● EXTRACTED INFORMATION:
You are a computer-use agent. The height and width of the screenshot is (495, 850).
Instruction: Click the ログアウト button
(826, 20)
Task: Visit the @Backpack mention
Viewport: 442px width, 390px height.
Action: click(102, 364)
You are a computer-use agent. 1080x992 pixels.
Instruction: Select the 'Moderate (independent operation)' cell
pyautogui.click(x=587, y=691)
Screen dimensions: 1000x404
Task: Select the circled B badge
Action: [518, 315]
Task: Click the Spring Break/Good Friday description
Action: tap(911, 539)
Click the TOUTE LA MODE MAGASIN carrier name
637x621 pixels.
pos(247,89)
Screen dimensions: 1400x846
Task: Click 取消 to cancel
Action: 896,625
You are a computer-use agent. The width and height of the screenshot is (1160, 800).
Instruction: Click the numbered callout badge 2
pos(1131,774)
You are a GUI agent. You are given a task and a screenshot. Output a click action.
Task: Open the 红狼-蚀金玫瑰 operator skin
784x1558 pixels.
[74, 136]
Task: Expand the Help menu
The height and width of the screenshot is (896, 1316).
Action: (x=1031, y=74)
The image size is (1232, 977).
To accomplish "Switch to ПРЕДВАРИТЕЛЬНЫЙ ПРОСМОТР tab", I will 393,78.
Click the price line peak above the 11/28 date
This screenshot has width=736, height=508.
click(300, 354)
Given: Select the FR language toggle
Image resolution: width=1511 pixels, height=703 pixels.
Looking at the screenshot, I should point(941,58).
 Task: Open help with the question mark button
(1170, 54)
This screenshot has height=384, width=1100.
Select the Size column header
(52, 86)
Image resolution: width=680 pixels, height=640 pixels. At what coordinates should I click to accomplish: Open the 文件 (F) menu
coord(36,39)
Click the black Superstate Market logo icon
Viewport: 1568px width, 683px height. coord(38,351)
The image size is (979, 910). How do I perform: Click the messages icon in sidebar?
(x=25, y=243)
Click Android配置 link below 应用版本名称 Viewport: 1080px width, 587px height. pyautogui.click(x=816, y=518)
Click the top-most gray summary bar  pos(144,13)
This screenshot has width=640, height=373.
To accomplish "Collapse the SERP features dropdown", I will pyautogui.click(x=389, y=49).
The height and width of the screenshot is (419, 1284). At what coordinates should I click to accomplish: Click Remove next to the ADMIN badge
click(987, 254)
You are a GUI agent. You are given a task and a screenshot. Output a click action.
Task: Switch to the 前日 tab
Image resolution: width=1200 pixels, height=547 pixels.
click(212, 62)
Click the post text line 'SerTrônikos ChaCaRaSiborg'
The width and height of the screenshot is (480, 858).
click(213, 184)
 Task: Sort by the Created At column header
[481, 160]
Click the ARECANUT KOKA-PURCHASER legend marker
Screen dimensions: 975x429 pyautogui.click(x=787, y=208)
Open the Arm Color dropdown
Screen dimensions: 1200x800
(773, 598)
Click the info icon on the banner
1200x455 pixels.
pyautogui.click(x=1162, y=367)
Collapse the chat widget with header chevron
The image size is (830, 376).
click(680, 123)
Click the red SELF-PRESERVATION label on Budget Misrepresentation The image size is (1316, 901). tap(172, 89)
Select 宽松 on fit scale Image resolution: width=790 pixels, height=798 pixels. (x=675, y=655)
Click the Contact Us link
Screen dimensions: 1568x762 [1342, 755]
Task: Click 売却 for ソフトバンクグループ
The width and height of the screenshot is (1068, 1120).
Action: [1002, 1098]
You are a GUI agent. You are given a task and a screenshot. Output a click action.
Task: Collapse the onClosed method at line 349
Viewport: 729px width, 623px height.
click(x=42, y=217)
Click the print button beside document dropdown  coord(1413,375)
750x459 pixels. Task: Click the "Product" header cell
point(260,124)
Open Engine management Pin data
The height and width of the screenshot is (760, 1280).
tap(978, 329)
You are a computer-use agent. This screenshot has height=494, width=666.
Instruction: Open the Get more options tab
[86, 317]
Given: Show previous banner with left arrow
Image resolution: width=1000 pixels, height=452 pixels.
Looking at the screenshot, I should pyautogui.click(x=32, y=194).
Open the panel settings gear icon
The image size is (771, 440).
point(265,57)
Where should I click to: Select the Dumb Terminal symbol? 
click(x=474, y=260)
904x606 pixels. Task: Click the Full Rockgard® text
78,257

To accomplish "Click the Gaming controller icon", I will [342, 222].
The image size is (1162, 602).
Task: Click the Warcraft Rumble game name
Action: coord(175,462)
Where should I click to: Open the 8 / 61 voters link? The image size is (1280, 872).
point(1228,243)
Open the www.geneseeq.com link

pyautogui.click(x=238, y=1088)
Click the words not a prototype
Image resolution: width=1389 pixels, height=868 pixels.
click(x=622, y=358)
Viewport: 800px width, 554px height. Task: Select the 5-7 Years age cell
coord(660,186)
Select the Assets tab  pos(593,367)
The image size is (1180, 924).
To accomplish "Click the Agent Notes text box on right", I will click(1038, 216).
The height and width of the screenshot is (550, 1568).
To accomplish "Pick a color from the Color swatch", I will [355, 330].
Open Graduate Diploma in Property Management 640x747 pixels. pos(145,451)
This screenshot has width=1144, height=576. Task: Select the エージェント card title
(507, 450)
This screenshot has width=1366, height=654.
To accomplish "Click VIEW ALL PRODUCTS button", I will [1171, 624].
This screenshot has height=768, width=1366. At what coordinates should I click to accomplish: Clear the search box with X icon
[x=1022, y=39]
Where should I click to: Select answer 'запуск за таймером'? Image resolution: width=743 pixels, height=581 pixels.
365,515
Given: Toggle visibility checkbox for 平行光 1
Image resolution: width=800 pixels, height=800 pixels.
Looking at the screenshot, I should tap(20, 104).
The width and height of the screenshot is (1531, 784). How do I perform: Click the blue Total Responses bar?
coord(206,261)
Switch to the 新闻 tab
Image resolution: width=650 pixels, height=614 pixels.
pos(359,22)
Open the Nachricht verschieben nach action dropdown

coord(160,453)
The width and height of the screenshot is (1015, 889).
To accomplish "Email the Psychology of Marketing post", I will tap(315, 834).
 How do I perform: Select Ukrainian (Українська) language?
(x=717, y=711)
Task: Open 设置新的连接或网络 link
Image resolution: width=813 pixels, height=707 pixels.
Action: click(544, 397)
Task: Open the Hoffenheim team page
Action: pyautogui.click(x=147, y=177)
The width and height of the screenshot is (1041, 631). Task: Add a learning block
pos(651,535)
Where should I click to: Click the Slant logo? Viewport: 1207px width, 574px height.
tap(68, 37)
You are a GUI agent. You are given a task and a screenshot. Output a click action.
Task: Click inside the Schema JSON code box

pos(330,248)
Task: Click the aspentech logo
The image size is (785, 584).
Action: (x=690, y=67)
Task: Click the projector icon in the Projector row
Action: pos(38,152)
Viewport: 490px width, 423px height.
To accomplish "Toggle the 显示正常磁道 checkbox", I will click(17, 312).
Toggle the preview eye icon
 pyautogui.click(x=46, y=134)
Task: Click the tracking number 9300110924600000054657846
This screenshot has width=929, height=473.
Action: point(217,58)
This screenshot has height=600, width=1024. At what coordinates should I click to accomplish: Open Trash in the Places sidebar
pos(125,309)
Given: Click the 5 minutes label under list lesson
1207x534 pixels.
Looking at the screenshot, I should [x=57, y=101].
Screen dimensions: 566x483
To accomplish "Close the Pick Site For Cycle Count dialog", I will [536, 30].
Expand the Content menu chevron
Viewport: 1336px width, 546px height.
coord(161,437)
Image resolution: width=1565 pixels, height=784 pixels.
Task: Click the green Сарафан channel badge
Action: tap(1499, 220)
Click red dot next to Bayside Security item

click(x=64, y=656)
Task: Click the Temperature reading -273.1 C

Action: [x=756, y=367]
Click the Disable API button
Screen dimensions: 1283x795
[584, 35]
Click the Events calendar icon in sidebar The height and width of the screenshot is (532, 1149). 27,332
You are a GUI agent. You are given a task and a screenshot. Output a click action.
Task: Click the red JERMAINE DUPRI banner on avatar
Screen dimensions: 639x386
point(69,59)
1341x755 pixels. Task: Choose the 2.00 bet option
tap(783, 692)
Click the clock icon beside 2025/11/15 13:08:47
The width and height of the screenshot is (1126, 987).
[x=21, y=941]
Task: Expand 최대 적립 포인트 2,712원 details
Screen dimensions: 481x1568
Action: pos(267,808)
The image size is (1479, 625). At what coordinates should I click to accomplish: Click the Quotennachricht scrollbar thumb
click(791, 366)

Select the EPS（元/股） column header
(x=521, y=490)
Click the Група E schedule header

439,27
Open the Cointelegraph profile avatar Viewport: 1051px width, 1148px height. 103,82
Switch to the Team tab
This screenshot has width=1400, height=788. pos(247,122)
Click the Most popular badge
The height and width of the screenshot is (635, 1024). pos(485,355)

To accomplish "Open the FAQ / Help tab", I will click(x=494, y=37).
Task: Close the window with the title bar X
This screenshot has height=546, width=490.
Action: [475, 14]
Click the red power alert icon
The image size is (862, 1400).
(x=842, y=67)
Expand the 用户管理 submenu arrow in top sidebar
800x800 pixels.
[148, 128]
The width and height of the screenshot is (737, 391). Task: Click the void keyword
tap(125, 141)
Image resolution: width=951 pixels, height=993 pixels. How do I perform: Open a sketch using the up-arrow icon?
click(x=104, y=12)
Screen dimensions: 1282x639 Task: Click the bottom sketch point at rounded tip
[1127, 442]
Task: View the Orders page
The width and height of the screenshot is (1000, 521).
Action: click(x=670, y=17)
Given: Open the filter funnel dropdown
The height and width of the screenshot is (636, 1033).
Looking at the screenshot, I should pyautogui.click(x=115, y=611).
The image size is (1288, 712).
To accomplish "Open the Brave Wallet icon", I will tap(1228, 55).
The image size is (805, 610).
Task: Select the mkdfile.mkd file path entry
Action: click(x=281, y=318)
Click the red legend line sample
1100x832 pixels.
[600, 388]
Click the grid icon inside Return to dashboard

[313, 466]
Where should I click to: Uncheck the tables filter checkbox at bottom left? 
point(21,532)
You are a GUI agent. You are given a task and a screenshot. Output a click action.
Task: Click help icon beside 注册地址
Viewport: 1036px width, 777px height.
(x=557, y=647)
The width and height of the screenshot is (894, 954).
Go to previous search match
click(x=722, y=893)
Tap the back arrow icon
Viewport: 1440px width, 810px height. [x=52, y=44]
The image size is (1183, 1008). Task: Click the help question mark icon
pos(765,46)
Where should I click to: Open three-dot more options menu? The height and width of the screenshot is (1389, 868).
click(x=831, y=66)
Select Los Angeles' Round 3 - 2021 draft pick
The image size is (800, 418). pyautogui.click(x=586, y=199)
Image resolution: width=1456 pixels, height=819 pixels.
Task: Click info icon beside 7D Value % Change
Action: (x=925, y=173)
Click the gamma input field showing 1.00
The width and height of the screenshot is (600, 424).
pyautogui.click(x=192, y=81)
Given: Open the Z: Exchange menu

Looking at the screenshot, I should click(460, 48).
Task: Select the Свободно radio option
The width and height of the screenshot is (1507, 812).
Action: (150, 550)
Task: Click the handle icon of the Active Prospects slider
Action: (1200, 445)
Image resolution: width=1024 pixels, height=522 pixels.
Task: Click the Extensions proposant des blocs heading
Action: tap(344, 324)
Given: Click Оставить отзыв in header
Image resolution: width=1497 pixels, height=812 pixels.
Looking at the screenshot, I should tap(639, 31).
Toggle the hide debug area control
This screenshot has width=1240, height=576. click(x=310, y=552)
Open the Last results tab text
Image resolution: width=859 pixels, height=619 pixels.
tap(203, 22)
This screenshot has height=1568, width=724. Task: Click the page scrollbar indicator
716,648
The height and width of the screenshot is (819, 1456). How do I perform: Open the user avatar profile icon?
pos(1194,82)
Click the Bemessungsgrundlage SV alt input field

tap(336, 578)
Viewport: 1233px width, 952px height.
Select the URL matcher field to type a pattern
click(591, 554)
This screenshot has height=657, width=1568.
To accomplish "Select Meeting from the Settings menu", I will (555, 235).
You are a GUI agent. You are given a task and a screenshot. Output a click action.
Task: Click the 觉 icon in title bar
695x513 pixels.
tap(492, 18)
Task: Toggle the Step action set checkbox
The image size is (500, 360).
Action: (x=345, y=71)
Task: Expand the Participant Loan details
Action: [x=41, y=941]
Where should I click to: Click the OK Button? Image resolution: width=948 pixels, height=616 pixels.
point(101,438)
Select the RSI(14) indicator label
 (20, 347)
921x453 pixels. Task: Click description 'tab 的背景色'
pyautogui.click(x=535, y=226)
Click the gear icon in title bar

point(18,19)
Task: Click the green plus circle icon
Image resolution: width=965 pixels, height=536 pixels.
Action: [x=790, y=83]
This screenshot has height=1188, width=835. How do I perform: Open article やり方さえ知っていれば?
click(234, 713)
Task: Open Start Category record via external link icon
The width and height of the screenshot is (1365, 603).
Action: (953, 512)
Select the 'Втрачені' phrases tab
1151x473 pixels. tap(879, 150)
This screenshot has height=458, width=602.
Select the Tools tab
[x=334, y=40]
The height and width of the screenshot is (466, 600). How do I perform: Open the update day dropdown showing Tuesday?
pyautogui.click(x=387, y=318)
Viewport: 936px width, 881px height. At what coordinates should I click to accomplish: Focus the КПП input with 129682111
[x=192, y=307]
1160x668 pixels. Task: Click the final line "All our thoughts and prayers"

● WORK INSTRUCTIONS:
Where in the records does the word "from" appear? Copy each line that holds it.

● EXPECTED OUTPUT:
To accomplish "Pick a color from the Color swatch", I will [355, 330].
To accomplish "Select Meeting from the Settings menu", I will (555, 235).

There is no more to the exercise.